Дохляк так обрадовался тому, что у него есть собеседник, что болтал без умолку довольно долго. Но Круца не перебивал его. Он должен был расположить парня к себе. Кроме того, бренди согрело его, и комната показалась чрезвычайно уютной. Дохляк поднялся, не прекращая говорить, и зажег лампу как раз перед наступлением темноты. В ее мягком свете, согревавшем и освещающем комнату, жилище Дохляка показалось Круце еще более диковинным, чем в тот момент, когда он ее увидел впервые.
— Я прибыл сюда ровно год назад, день в день, — говорил Дохляк, — чтобы вступить в права наследования или хотя бы быть признанным моим прославленным родителем. Мне стукнуло двадцать, и я покинул леса, отправился в город, в мой истинный дом. Видишь ли, когда я родился, моя мать жила здесь. Она была самой прекрасной артисткой своего времени, она выступала на подмостках всех величайших театров всех самых больших городов.
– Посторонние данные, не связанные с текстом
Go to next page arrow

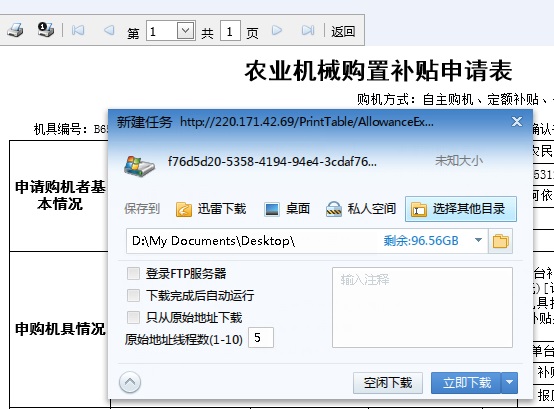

Раз в год она приезжала в Мидденхейм с выступлениями, а в последнее посещение она встретила моего отца и влюбилась в него. Он был молод и, разумеется, пылок, он влюбился в мою мать с первого взгляда! Да и кто бы тогда не влюбился? Но его семья, благородная и знаменитая, не оценила его поведение. Родичи отца имели наглость пытаться подкупить мать дешевыми побрякушками и пустыми обещаниями, не говоря уже о деньгах. Естественно, она отказалась от всех посулов и осталась в городе, чтобы выносить и родить меня. После родов отец признал бы меня сыном и наследником, и все было бы замечательно. План был хорош, но ты же знаешь — люди редко получают то, что ожидают. Мать умерла. Умерла ужасной смертью. Через три дня после моего рождения она умерла от потери крови. Тогда я покинул город. Естественно, не сам. Старая нянька, работавшая у моего деда, унесла меня в лес. Ей заплатили, чтобы она убила меня там, но у нее духу не хватило, сам понимаешь. Мы стали жить в лесу вдвоем, а потом к нам присоединилась ее сестра. Благодаря этим славным женщинам я никогда ни в чем не нуждался. Теперь они обе умерли, и я думаю, что они были ведьмами, потому как они же ничего не умели, а все имели. Мы ни свиней не растили, ни хлеба не сеяли, ни сада не возделывали, а всегда были с мясом, лепешками и овощами…
Круца пропускал историю мимо ушей. Он начинал думать, что и парень, и его история — часть причудливого бредового сна, порожденного жестокой лихорадкой.
— Вот… Я повзрослел, и перед смертью моя «тетка» — а ей Уже за семьдесят было, на смертном одре-то — рассказала мне все. Я похоронил няньку и ее сестру — обе в один и тот же день померли, на одной кровати даже — и пошел в город, оставив лес, который был моим домом, сколько я себя помнил. Вот в основном и все. Имя моего отца я не упоминаю, конечно, пока он меня не признал официально, так сказать, но я могу тебе сказать, что он правит большим городом, живет в громадном дворце и не в миллионе миль отсюда. Знаешь, в ясную ночь я могу видеть кровли его палат из моего окна.
Голова Круцы плыла от того количества славного крепкого бренди, которое он в себя влил за вечер, но он ни секунды не сомневался, что слушал всего лишь сказку, в крайнем случае, с несколькими словами правды. Ему это было безразлично. Он хотел, чтобы парень расслабился и поверил ему.
Круца ушел поздно. Памятуя о том, что ему надо выполнить норму, он стянул маленькое позолоченное зеркальце, спрятав его под куртку.
— Да ладно, — сказал Дохляк, заметив кражу, — бери. Ты берешь ее у вора, значит, это ничья вещь. Забирай.
Круца почувствовал вину в первый раз с тех пор, как был ребенком.
— Эй, а как тебя зовут? — спросил он.
— А, нет у меня имени, — добродушно ответил парень, — я ведь незаконнорожденный и все такое. И мама не прожила достаточно долго, чтобы дать мне имя. Когда я стал достаточно взрослым, и возникла нужда в имени, тетка стала звать меня Дохляком. Можешь звать меня так.